I agree with your process Derek for cutting flats in the drawer fronts to provide a clean, 90 degree reference surface for the drawer sides/tail boards. That's the solution I use for curved drawers and it works well enough,
Dovetailing-Curved-Drawer-01.jpg

Dovetailing-Curved-Drawer-02.jpg


Reading the post I wasn't sure if you proposed to shape the curve on the drawer front before or after the assembly and initial fitting of the drawers. I think this is quite an important point. Here's a hall table with a shaped drawer front and shaped aprons, the shaping is so all these components conform to a subtle curve in the leg. If you look closely at the lap line on the drawer front you can it's thicker at the top and thinner at the bottom, so similar in principle to what you're doing,
Hall-Table,-English-Cherry.jpg


On this project I shaped the drawer front quite late in the drawer making process.

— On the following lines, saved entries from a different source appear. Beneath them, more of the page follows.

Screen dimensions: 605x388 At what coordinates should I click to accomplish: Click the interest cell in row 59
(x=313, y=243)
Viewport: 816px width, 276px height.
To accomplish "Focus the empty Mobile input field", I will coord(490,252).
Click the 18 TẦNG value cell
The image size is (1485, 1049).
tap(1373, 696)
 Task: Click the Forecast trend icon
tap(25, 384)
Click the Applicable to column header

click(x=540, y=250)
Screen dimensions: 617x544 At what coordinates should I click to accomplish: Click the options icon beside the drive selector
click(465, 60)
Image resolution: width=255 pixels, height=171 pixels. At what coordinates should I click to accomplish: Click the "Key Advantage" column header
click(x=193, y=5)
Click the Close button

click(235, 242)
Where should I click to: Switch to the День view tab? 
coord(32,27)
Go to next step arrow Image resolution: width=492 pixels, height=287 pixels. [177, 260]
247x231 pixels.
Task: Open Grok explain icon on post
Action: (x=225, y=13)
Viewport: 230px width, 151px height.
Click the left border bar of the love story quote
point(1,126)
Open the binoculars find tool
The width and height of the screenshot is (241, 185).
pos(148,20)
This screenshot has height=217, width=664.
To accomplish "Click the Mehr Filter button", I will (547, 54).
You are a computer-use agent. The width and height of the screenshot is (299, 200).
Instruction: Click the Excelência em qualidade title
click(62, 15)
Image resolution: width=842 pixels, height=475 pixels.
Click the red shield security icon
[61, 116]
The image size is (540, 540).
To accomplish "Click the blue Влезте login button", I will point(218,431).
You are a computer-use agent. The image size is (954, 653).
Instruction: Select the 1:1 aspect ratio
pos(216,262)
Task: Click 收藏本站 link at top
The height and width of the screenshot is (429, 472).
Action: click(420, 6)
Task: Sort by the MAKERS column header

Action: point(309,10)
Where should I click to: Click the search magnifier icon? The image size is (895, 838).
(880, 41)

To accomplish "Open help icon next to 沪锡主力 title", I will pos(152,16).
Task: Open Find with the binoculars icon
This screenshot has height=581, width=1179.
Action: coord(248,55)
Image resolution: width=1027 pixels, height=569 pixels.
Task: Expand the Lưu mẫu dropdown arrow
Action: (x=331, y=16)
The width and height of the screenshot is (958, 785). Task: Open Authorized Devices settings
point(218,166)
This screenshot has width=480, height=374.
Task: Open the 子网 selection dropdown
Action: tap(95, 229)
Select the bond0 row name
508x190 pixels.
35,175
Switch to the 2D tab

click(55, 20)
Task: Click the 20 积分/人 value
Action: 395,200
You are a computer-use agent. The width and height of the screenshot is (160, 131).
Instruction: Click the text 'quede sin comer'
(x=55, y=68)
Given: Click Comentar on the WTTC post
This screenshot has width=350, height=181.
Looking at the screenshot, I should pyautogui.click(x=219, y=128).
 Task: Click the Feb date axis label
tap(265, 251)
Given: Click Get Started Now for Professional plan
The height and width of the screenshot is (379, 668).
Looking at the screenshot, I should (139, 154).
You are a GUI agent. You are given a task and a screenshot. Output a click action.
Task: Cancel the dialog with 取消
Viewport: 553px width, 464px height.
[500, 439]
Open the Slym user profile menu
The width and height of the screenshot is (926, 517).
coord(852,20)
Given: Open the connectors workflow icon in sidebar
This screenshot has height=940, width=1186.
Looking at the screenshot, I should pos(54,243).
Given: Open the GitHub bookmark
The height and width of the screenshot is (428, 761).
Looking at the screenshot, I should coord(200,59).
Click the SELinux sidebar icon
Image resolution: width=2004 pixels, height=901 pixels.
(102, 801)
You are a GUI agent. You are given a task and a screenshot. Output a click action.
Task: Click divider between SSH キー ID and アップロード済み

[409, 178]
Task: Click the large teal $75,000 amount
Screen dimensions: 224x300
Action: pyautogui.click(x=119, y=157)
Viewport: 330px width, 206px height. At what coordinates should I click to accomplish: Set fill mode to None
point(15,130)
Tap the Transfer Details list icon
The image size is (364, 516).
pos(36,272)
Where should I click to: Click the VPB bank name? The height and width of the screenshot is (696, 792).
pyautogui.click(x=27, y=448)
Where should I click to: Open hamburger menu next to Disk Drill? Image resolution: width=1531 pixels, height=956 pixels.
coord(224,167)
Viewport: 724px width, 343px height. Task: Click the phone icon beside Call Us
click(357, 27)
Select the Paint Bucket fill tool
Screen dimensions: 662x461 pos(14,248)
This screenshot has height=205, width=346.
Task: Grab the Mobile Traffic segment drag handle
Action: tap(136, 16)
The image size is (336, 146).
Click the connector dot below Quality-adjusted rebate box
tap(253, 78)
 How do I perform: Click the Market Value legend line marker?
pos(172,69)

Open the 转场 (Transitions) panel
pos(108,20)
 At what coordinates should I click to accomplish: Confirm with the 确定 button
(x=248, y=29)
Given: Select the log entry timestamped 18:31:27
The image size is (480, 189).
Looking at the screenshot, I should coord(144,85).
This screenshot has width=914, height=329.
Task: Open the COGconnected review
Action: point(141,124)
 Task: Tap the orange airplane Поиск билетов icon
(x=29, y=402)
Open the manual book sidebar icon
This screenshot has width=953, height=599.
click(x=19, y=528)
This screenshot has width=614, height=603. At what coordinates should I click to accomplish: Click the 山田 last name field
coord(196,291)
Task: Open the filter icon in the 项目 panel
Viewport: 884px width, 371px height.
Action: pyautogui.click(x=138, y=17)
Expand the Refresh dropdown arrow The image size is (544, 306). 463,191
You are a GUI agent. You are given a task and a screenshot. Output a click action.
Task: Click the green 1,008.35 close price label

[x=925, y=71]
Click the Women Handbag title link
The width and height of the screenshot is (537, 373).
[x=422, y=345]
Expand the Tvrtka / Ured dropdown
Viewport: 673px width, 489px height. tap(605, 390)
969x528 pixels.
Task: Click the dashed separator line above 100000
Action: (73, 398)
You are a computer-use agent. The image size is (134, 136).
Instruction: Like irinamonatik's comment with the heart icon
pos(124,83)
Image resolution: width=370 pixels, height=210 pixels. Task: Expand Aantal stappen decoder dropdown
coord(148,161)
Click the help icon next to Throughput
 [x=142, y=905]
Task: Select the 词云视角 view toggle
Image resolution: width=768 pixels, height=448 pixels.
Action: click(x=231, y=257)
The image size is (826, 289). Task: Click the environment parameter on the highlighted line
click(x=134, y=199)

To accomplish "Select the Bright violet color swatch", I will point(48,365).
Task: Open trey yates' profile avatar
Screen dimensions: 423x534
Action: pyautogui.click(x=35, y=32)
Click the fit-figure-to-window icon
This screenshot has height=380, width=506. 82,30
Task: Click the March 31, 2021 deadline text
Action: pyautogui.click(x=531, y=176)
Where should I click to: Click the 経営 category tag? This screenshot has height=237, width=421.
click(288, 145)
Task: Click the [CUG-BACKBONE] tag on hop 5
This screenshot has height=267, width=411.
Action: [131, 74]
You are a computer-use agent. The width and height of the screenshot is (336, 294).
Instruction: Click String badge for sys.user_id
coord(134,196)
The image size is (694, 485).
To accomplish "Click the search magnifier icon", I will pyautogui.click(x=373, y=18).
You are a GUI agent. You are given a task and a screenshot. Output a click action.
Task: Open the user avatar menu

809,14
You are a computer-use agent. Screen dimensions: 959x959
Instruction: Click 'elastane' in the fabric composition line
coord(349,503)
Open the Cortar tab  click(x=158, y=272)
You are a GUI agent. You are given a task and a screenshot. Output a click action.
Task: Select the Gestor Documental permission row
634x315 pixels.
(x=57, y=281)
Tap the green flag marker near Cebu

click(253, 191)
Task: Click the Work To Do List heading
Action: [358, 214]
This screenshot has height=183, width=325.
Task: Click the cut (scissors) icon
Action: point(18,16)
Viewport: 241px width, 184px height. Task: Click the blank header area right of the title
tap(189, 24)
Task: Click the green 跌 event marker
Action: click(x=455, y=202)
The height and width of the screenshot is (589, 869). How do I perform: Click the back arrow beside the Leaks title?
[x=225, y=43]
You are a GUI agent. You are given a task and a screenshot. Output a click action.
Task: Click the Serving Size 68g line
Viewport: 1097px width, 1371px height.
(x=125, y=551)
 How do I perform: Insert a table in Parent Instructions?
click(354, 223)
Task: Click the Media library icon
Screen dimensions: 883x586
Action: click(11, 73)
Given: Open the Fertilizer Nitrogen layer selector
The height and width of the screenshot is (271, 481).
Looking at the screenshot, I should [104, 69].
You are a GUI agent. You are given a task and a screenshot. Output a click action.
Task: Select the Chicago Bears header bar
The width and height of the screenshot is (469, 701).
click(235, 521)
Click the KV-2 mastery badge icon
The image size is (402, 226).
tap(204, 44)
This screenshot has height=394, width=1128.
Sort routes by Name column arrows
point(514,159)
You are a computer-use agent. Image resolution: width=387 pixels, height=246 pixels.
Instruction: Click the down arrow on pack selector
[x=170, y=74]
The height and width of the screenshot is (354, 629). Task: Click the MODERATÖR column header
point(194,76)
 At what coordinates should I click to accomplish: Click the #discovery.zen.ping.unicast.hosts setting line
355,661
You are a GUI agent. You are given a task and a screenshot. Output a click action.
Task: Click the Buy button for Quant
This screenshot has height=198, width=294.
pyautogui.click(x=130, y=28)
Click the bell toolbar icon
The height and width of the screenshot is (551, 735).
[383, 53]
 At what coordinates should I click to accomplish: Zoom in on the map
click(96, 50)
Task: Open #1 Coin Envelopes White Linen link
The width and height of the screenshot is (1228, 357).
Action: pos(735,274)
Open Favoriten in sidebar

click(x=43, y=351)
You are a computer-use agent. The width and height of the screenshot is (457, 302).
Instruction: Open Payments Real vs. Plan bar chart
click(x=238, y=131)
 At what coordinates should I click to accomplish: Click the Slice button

IMO it would be a mistake to shape the drawer too soon in the process. Personally I'd be inclined to shape the drawer front after the glue up and initial drawer fitting, but before installing the bottom and the second drawer fitting. Here's the rational behind that opinion,

-it's difficult to line up a drawer front on its own precisely enough to pencil in the curve from the blade. The drawer front when fitted with sides would be more accurate.

-a curved drawer front would make work holding more awkward when it comes to things like chopping out the dovetail waste.

-the thinner lap line on a pre-shaped drawer front would make chopping with a chisel more prone to blowing out past the lap line.

Just my 2 p's worth!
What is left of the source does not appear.